## WHAT TO WORK ON
Every line below that has the string "computer" needs to be copied.

## ENTRIES SHOWN
╔══

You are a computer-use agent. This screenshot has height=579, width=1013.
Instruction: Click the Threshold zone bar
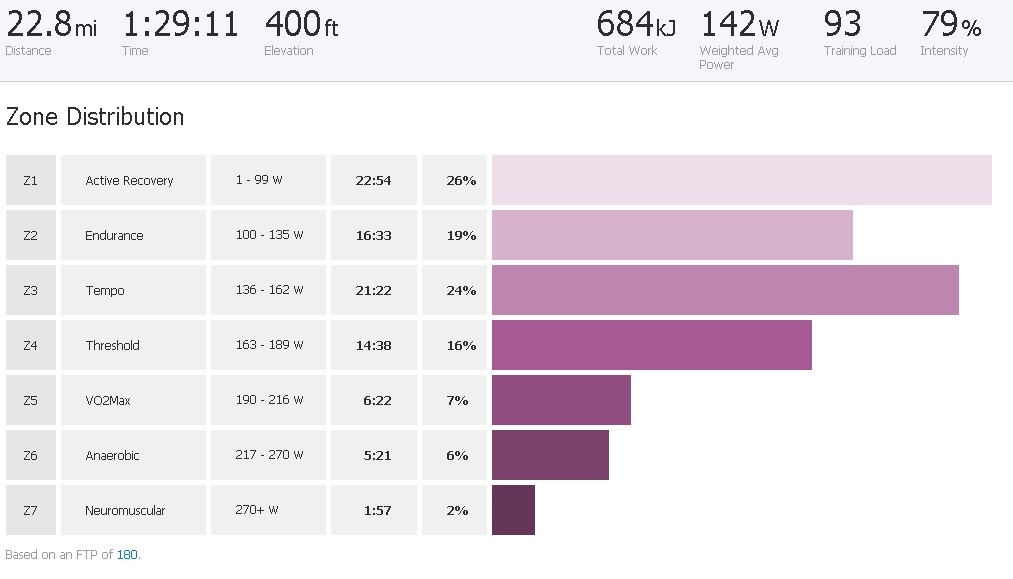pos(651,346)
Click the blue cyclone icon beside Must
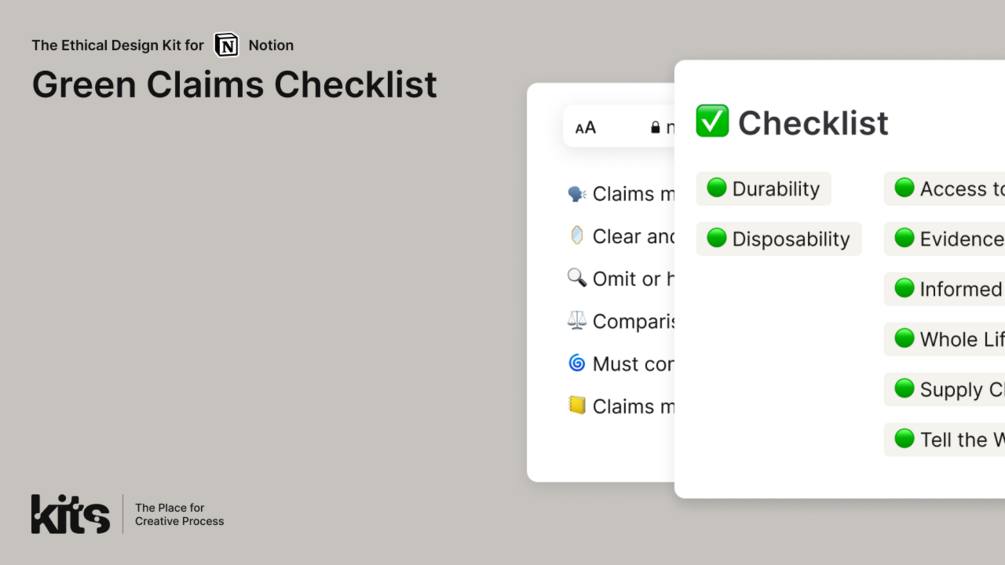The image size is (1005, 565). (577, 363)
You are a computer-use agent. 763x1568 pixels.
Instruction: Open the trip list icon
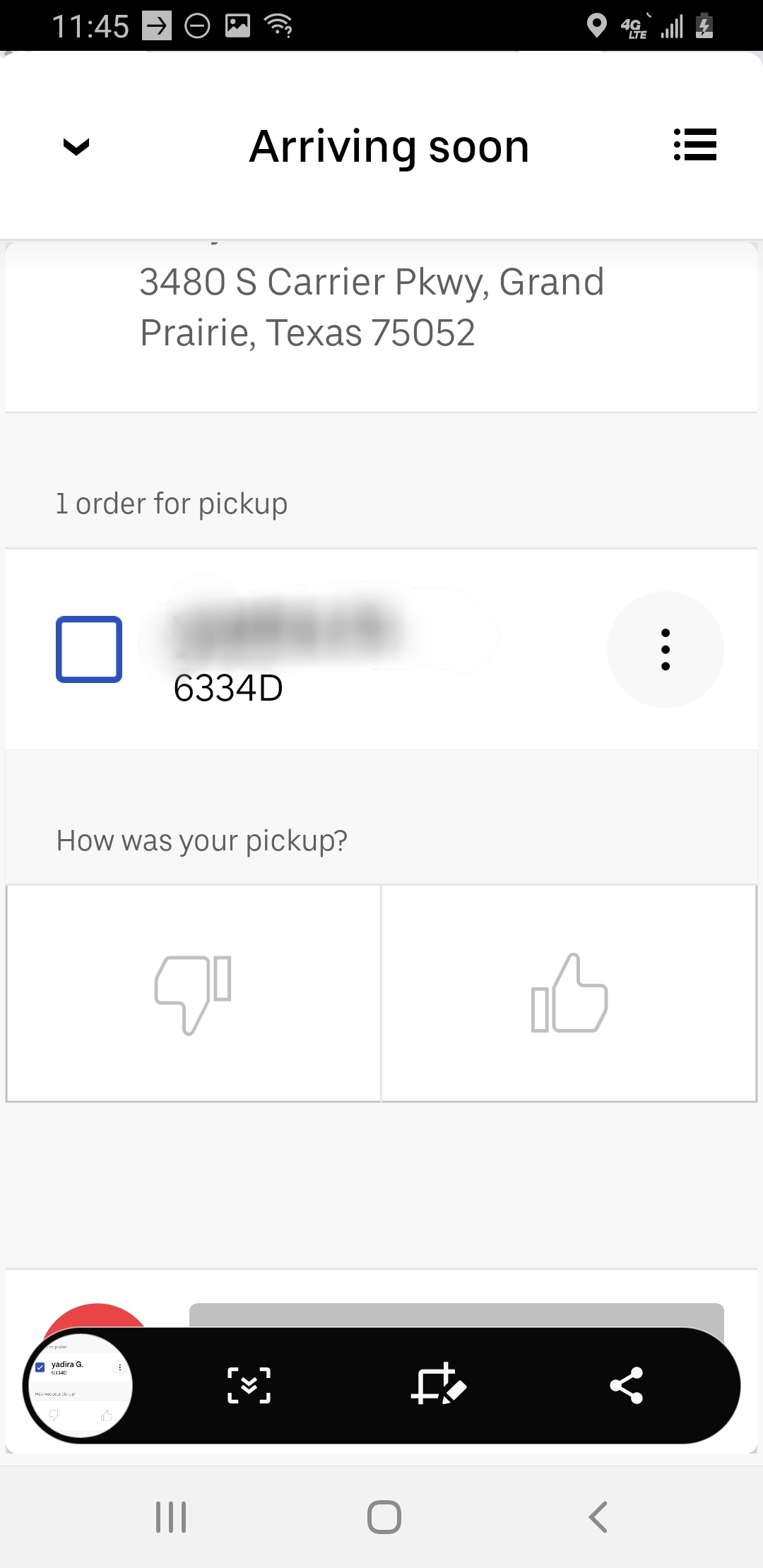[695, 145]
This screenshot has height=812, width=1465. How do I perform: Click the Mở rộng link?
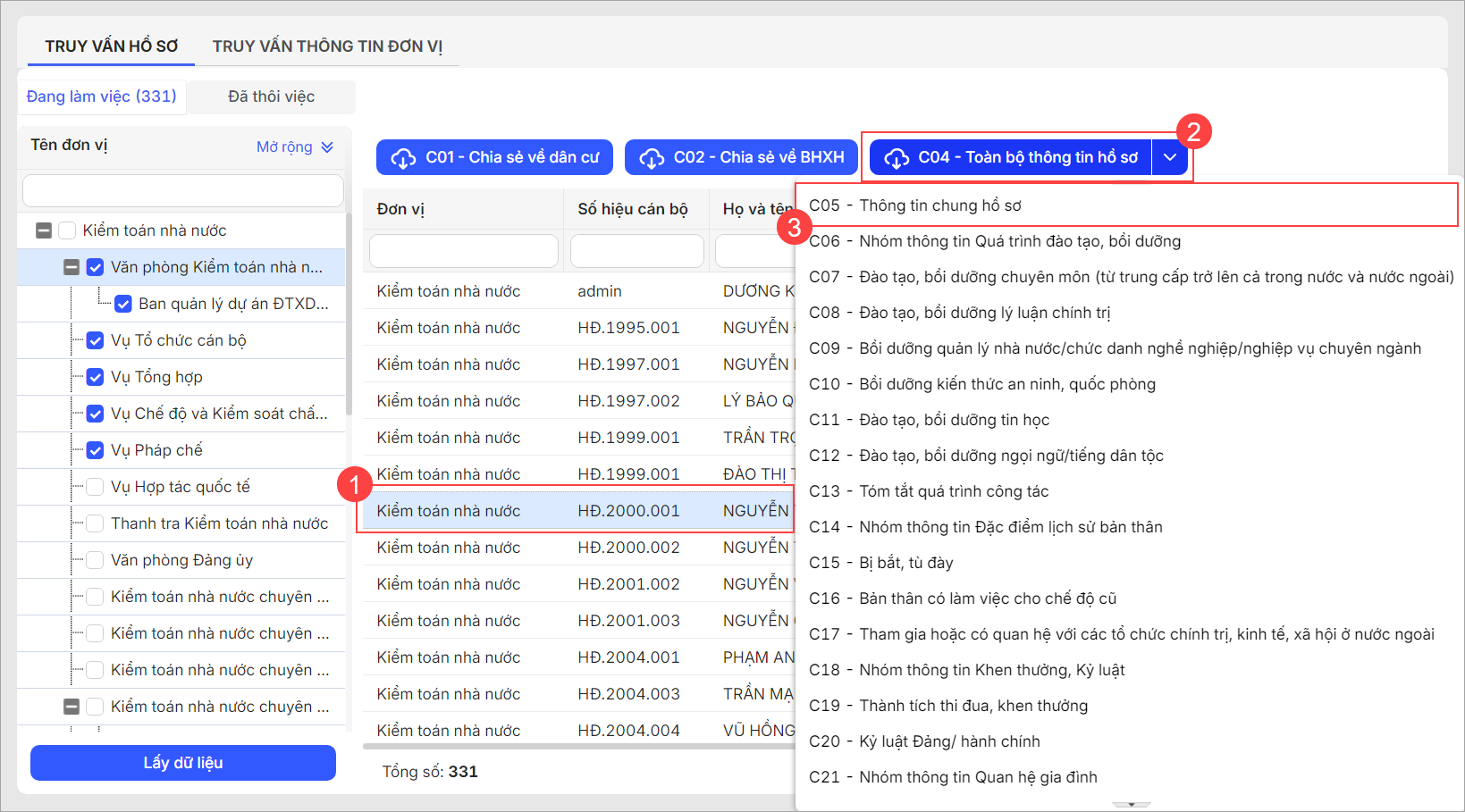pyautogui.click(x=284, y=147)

╚══
╔══

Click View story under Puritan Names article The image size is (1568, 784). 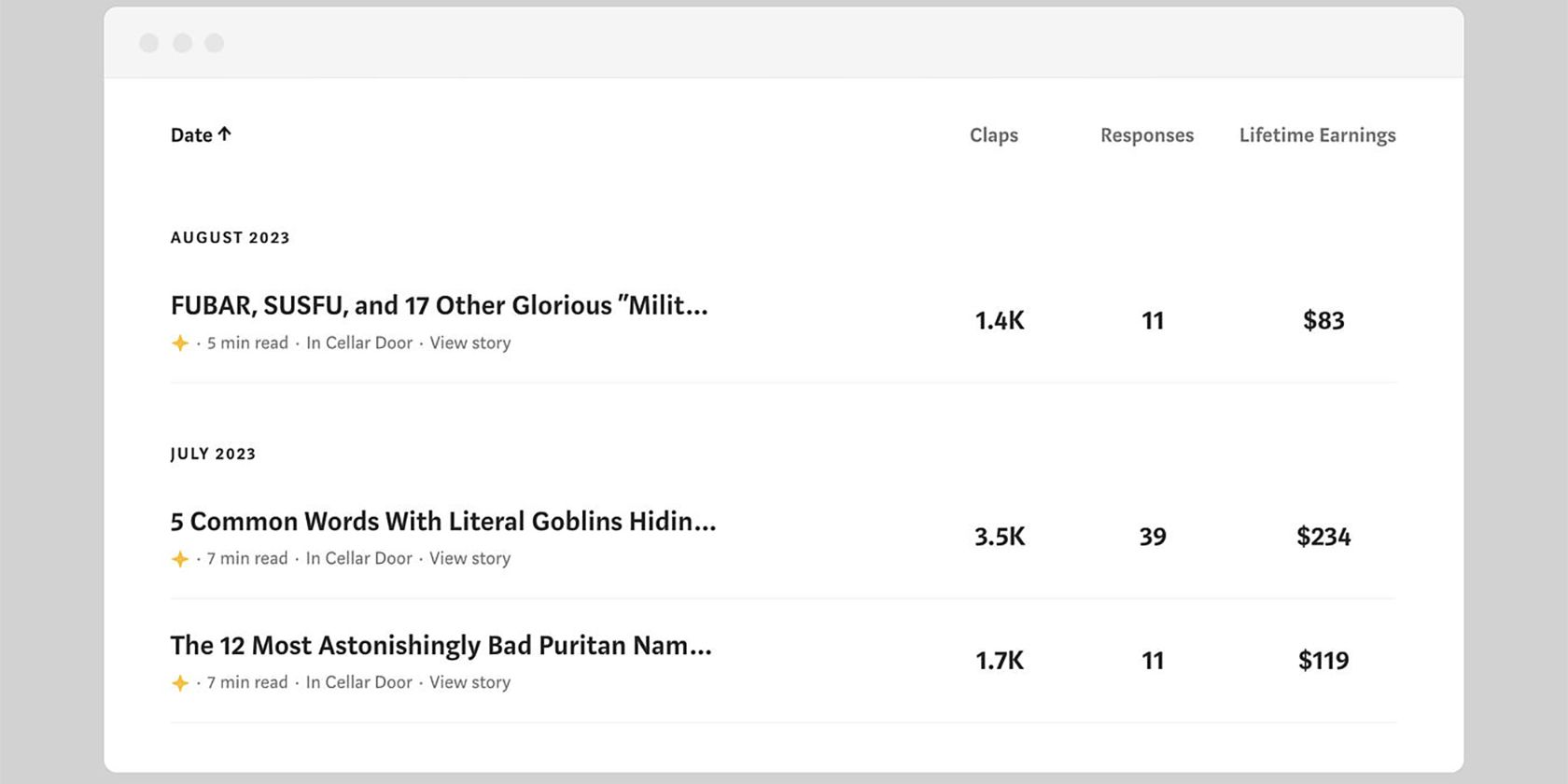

╚══

## WRITTEN ANSWER
You are a computer-use agent. This screenshot has height=579, width=1013.
You are a computer-use agent. 763x1568 pixels.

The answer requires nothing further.